Adı olan fakat hükmü ve statüsü olmayan yerleşim yeri… Denizkent veya Pınarkent
Havası, suyu, doğası güzel ama hizmeti güzel değil. Yıkılmış ama yenisi yapılamamış. Gideceksiniz ama kalamayacaksınız. Soracaksınız ama bulamayacaksınız. Akdeniz’in incisi derler ya, işte buraya da Marmara’nın incisi diyebilirsiniz.
Anlatırlar hep 40-50 yıl önceden beri Denizkent varmış, zamanın zenginleri tatillerini burada geçirirlermiş. Antalya Bodrum, Kuşadası yokken Denizkent varmış.

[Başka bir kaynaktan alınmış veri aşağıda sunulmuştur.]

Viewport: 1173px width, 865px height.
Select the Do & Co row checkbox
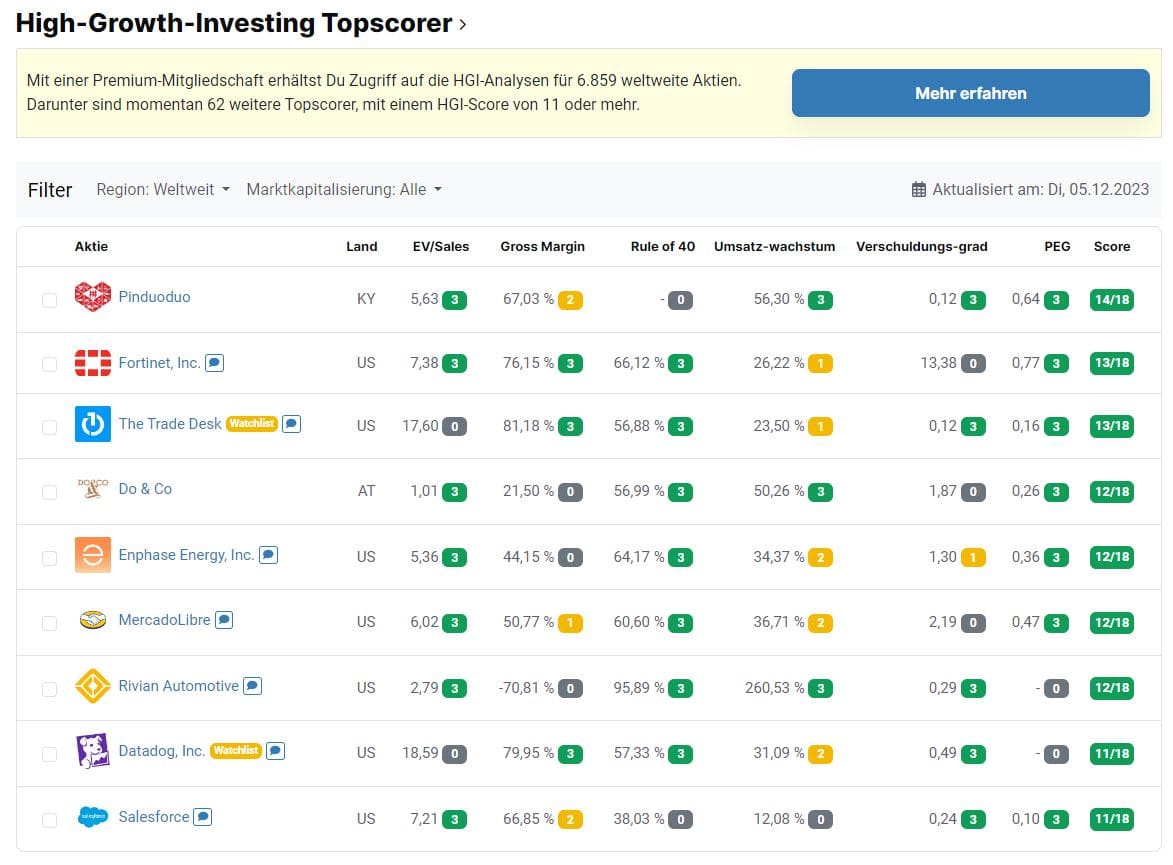coord(49,491)
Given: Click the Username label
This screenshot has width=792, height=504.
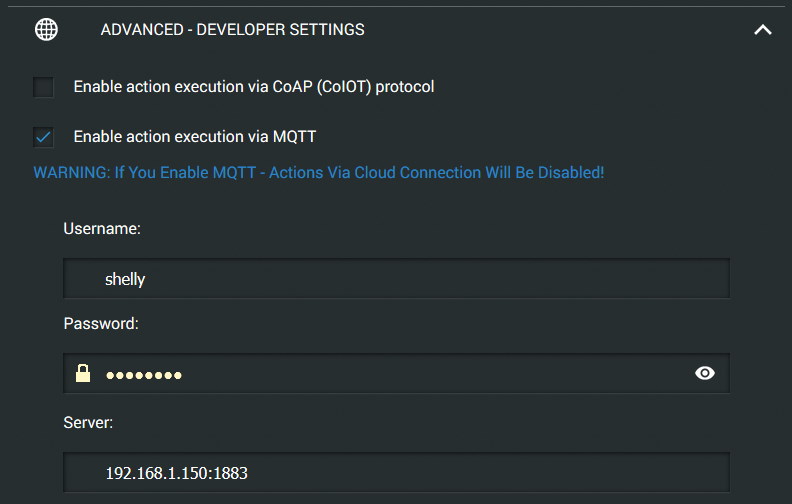Looking at the screenshot, I should (x=102, y=229).
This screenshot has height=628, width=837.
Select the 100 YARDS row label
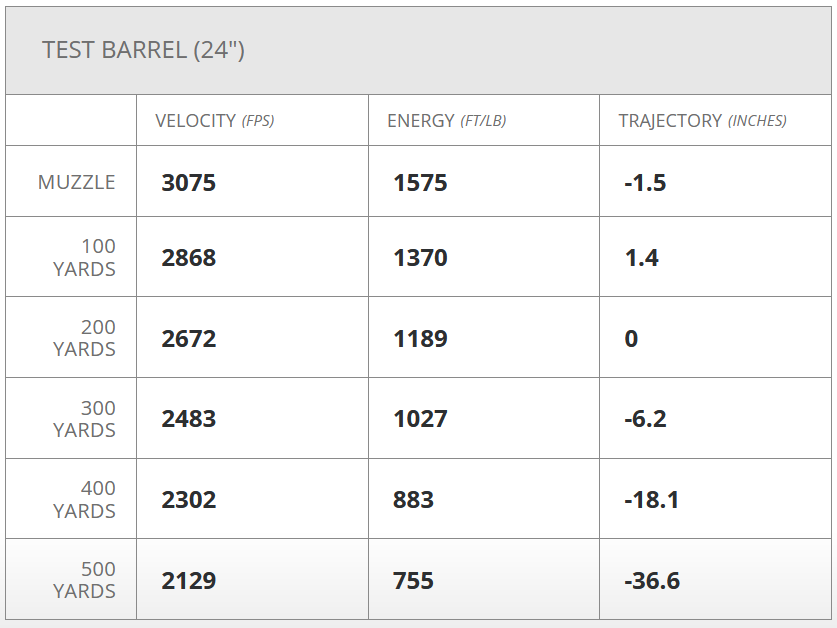coord(84,257)
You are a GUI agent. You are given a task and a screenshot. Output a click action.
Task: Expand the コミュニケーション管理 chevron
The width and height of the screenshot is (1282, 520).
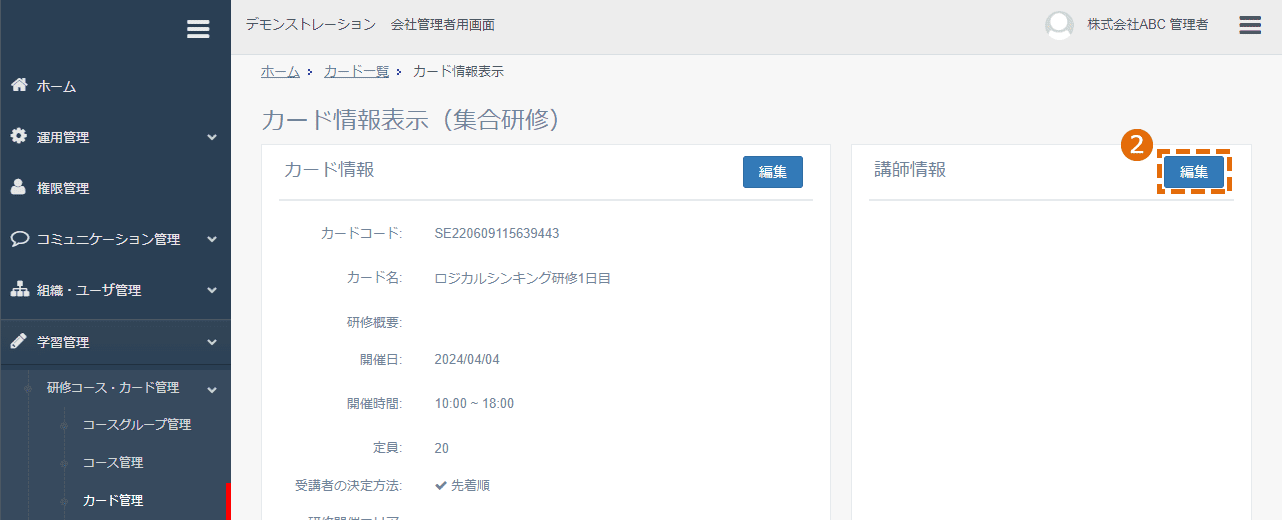[x=212, y=240]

Şimdi Kuşadası var, ama Denizkent ne var ne yok. İhmaller çok. Denizkent ile ilgili bir site, bir tanıtım filmi, slaytı bile yok. Kimse yapmamış, düşünmemiş, gerek görmemiş. İhmaller birbirini kovalamış durmuş. Düşünsenize, Denizkent sahi sizce ne? Mahalle mi acaba? köy mü? yoksa. Veya şehir mi?, yoksa belde mi?. Nüfusu kaç? kaç kişi yaşıyor? Sorunları neler? Mahalle ise muhtarı kim? muhtarlığı nerede? Şehir veya beldeyse belediye başkanı kim? Şayet siteyse site başkanı kim ne iş yaparlar? Velhasıl kelam karmakarışık bir yer. Kafam karıştı.” Diye makalem tam iki sayfa olarak yayınlanmıştı.

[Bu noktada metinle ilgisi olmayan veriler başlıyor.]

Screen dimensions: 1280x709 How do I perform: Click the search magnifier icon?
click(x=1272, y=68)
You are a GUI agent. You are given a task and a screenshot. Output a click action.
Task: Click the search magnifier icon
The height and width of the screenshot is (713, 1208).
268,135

Herkes Gönen’i, Denizkenti sever ama biz nedense bir başka seviyoruz. Kimisi Gönen’de iyi para kazanıyordur sever, kimisi iyi rant bulmuştur sever, kimisi belediye arsasından arsa alıp denize nazır villa yaptırmıştır villasında oturmayı sever, kimisi de gidip kafa çekmeyi sever. Yani severlerde severler, herkesin ayrı bir sevgisi vardır. Denizkentte ne bir evim, ne bir arsam, ne de bir hazine arazisi üzerine kondurduğum ve içinde bira içtiğim kaçak bir kulübem veya karavanım var. Hiçbir şeyim yok. Tek zevk aldığım şey, yılda bir kez eşimin ‘’illa gidelim, bak herkes gitti, bir biz kaldık gitmeyen’’ demesi ve ısrarıyla Denizkent’e gidip, birazcık utana sıkıla suya girip -çıkıp, denizin üzerinden, Çanakkale üzerine doğru batan akşam güneşini doyasıya seyri temaşa eylemem. Güneş batarken o kadar güzel ki defalarca fotoğrafını çekip sonra herkesle paylaşıyorum. Güneşin batışını izlerken tefekküre dalıyorum, Allahın gücünü ve kudretini görüyorum, onun bize sunduğu o doyumsuz nimetleri ve güzellikleri düşünerek şükür ve dua ediyorum. Ve sonra batan güneşle birlikte Gönen’in yolunu tutuyorum.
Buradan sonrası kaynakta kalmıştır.